▶ [TUGAS YANG DIBERIKAN A]:
Tulis ulang paragraf dalam kutipan yang diawali "Arsitektur Islam Nusantara telah saatnya" menjadi lebih ringkas, tanpa menghilangkan fakta utamanya.

▶ [KUTIPAN UNTUK DIBACA]:
....................

Masjid Kagungan Dalem Sambisari, Purwomartani, Kalasan, Sleman, merepresentasi prinsip-prinsip arsitektur Islam Nusantara. (Arif Giyanto)
Warisan Budaya Milik Kita Bernama Arsitektur Islam Nusantara : Masjid Kagungan Dalem Sambisari, Purwomartani, Kalasan, Sleman, merepresentasi prinsip-prinsip arsitektur Islam Nusantara. (Arif Giyanto)
Masjid Kagungan Dalem Sambisari, Purwomartani, Kalasan, Sleman, merepresentasi prinsip-prinsip arsitektur Islam Nusantara. (Arif Giyanto)

Warisan Budaya Milik Kita Bernama Arsitektur Islam Nusantara

Arsitektur Islam Nusantara telah saatnya dilestarikan dan dipromosikan, sebagai bagian dari kebudayaan Indonesia.

....................

▶ [DATA YANG DIGUNAKAN]:
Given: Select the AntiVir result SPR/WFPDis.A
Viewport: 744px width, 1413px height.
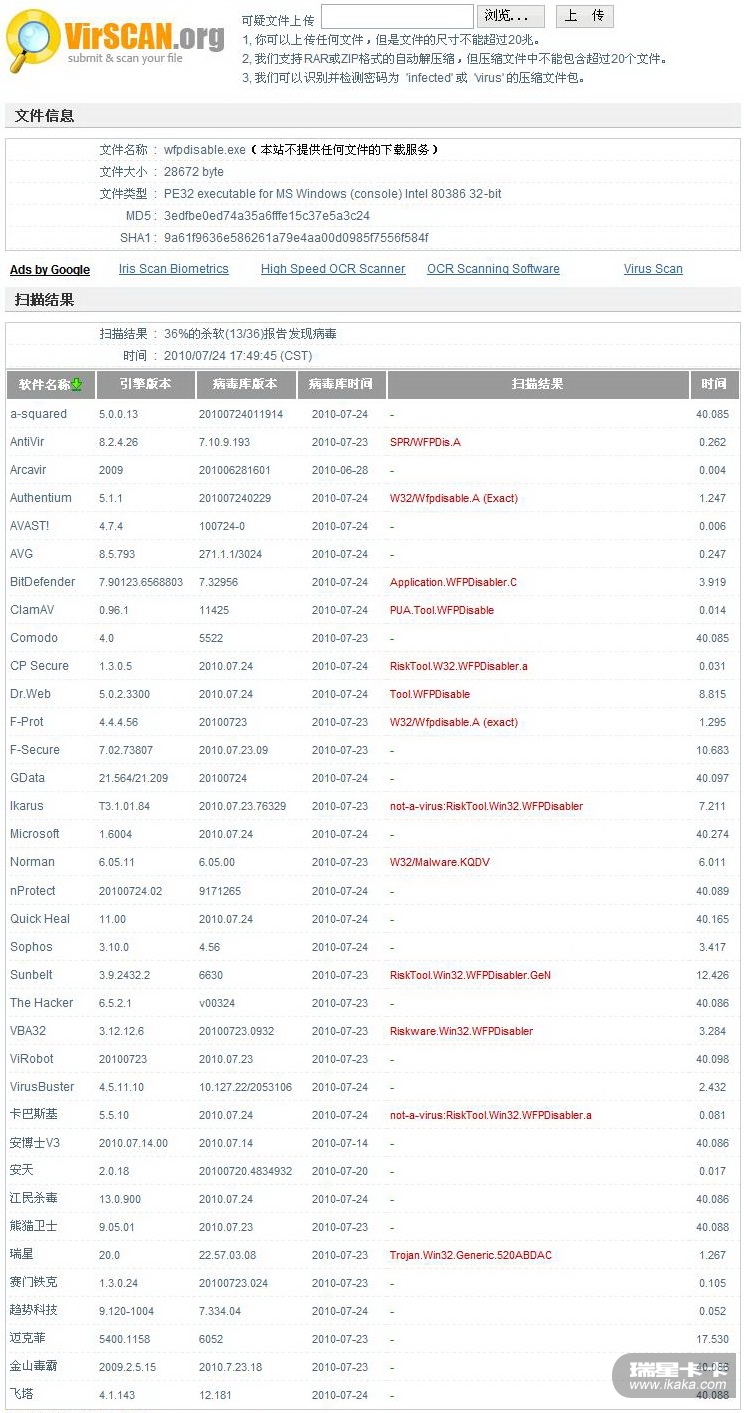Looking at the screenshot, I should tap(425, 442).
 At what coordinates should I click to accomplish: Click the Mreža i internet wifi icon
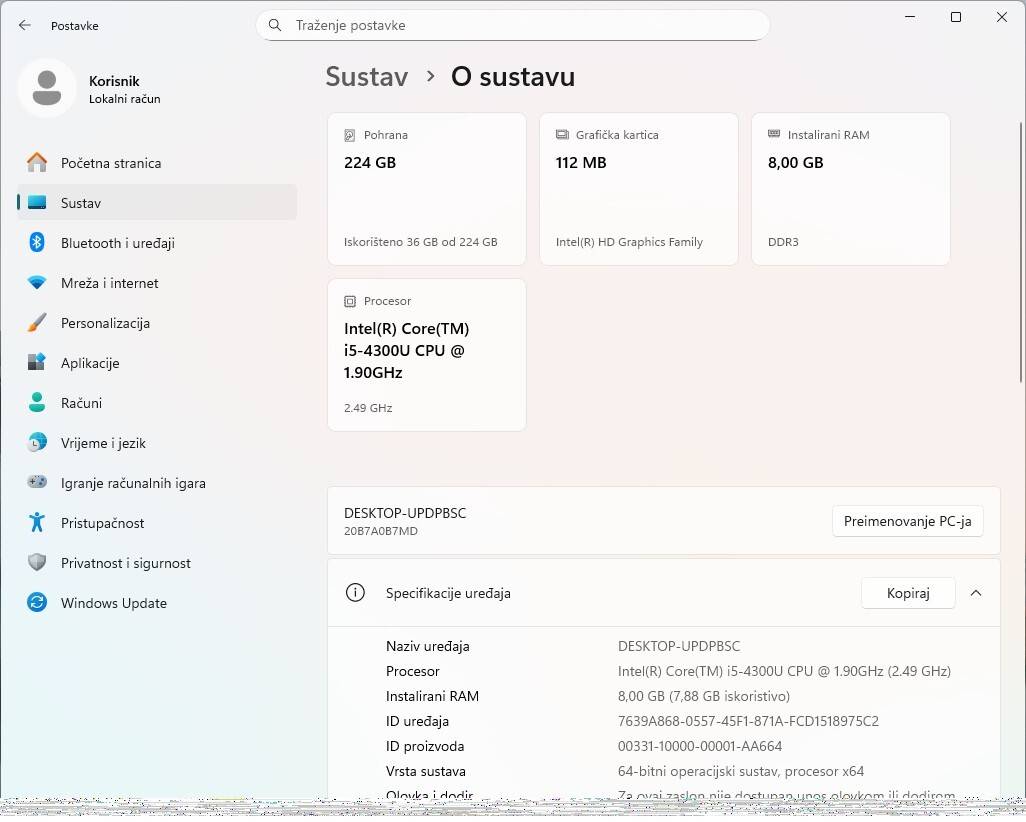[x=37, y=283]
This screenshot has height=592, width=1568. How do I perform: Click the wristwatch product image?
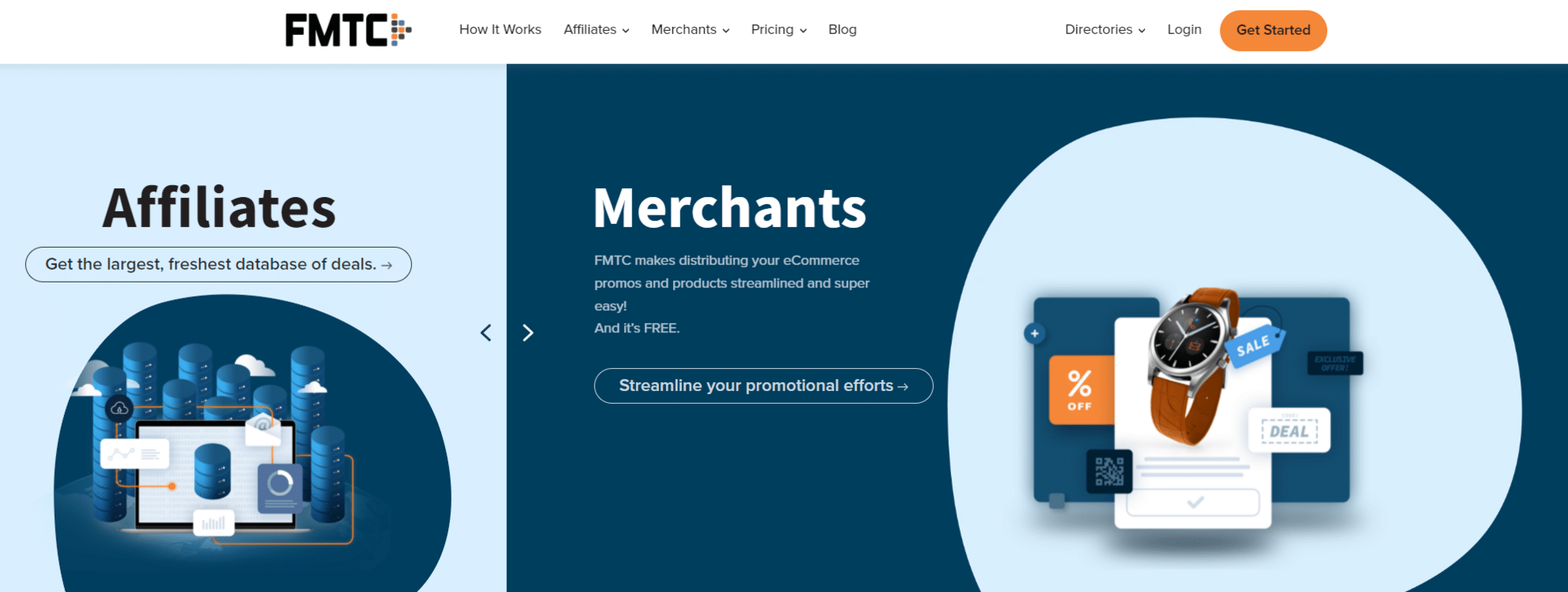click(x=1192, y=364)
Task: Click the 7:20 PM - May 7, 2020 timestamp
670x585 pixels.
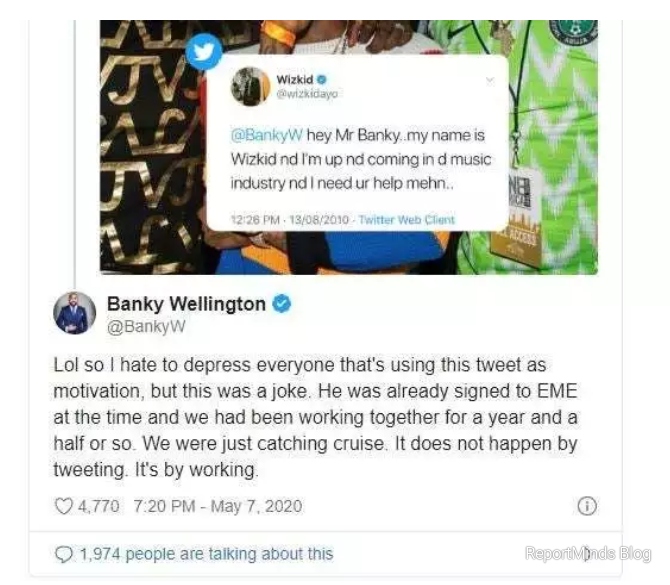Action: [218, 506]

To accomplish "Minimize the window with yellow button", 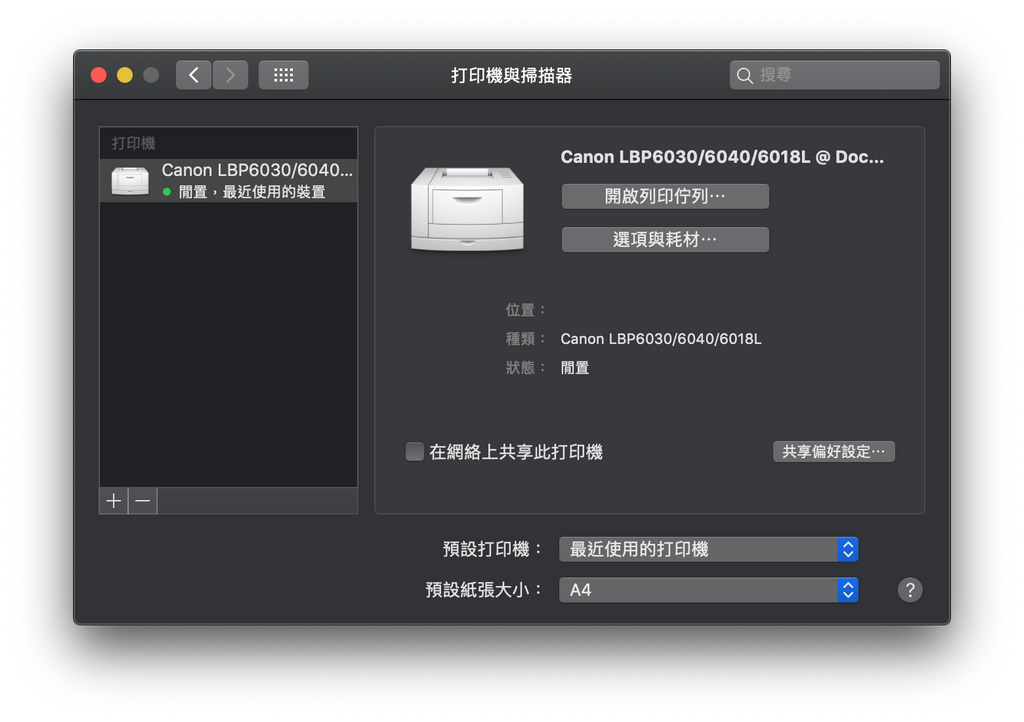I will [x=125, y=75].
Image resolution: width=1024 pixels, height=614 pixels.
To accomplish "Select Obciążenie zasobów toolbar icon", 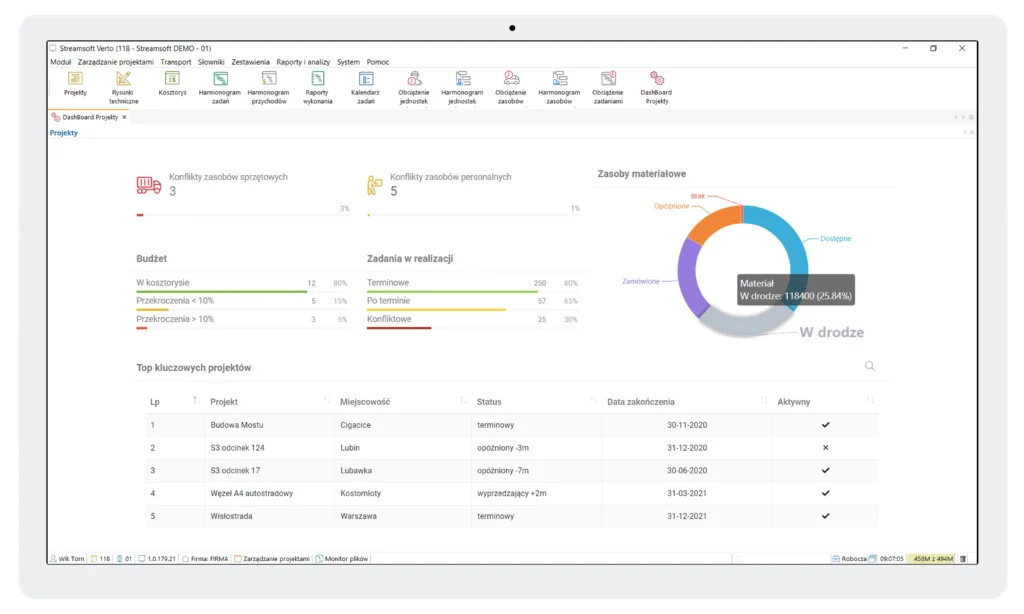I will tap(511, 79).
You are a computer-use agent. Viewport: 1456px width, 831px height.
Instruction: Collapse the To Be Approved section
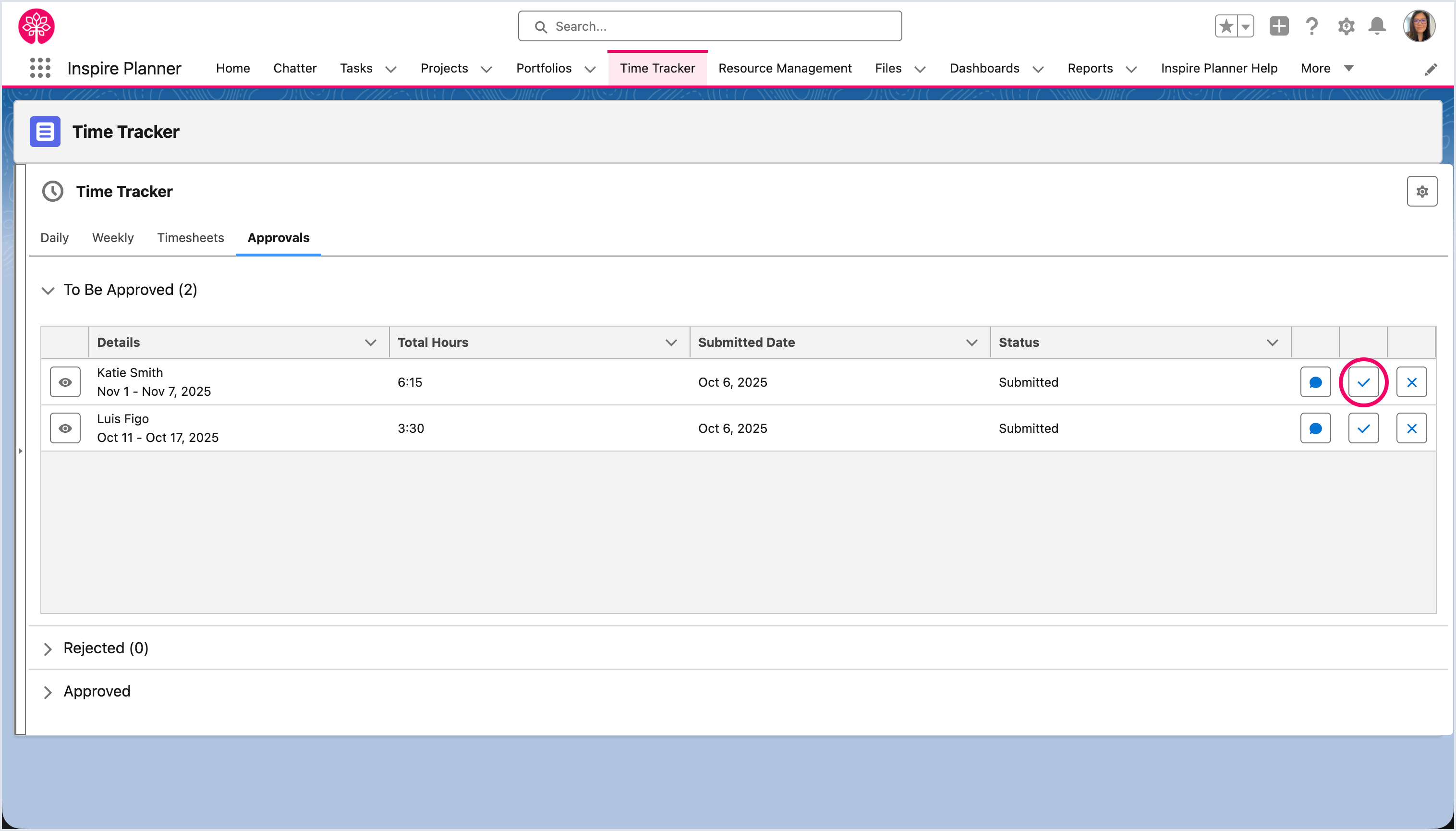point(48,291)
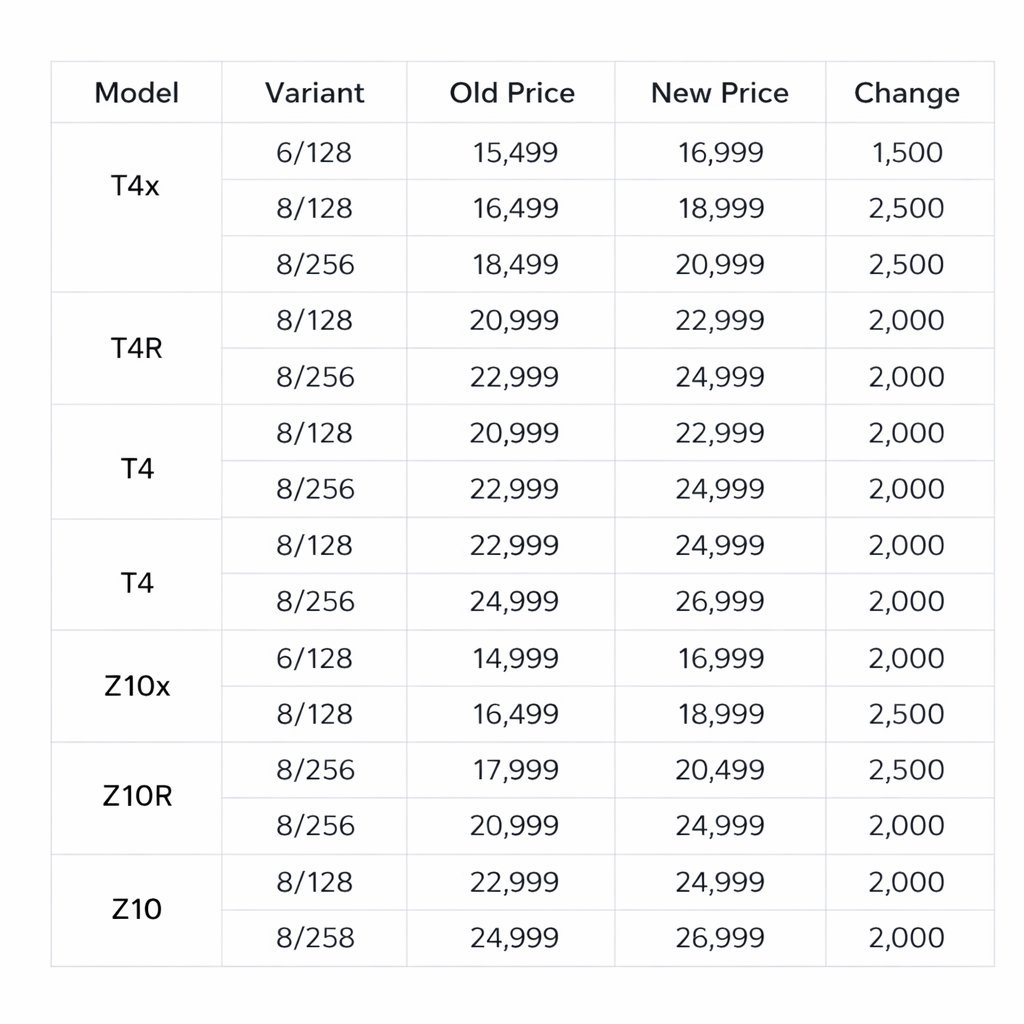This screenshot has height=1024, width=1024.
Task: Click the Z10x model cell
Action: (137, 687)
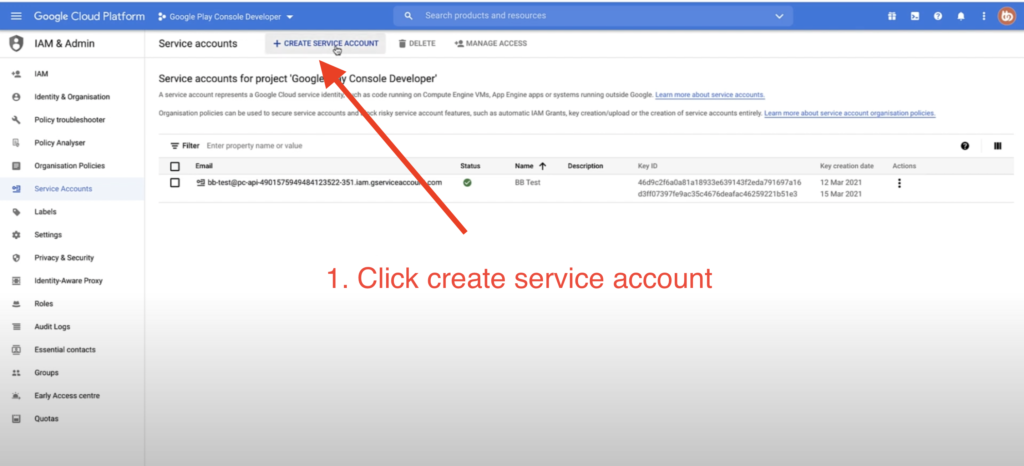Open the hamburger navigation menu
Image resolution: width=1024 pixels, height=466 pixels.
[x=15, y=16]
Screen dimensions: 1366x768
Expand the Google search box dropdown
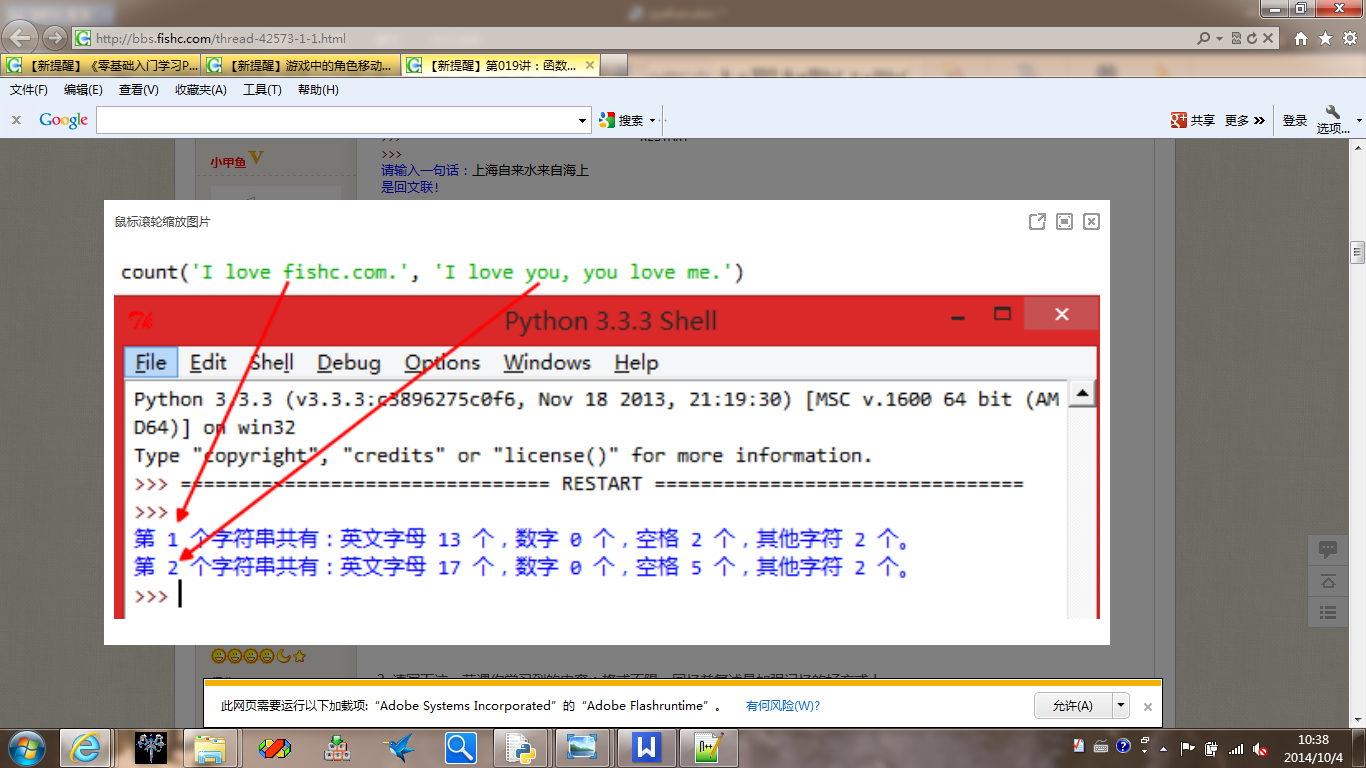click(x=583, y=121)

....................

▶ [TUGAS YANG DIBERIKAN B]:
Salin baris-baris entri, dimulai dari awal entri dan diakhiri pada baris yang memuat "click(x=1192, y=364)", dengan kedua ujungnya ikut disalin. Gambar tidak perlu dimasukkan ke dalam jawaban.

▶ [JAWABAN LENGKAP A]:
Arsitektur Islam Nusantara perlu dilestarikan dan dipromosikan sebagai bagian dari kebudayaan Indonesia.

▶ [JAWABAN LENGKAP B]:
Given: Select the AntiVir result SPR/WFPDis.A
Viewport: 744px width, 1413px height.
Looking at the screenshot, I should tap(425, 442).
 At what coordinates should I click to accomplish: Click the Mreža i internet wifi icon
[x=37, y=283]
This screenshot has height=592, width=1568. How do I perform: Click the wristwatch product image?
click(x=1192, y=364)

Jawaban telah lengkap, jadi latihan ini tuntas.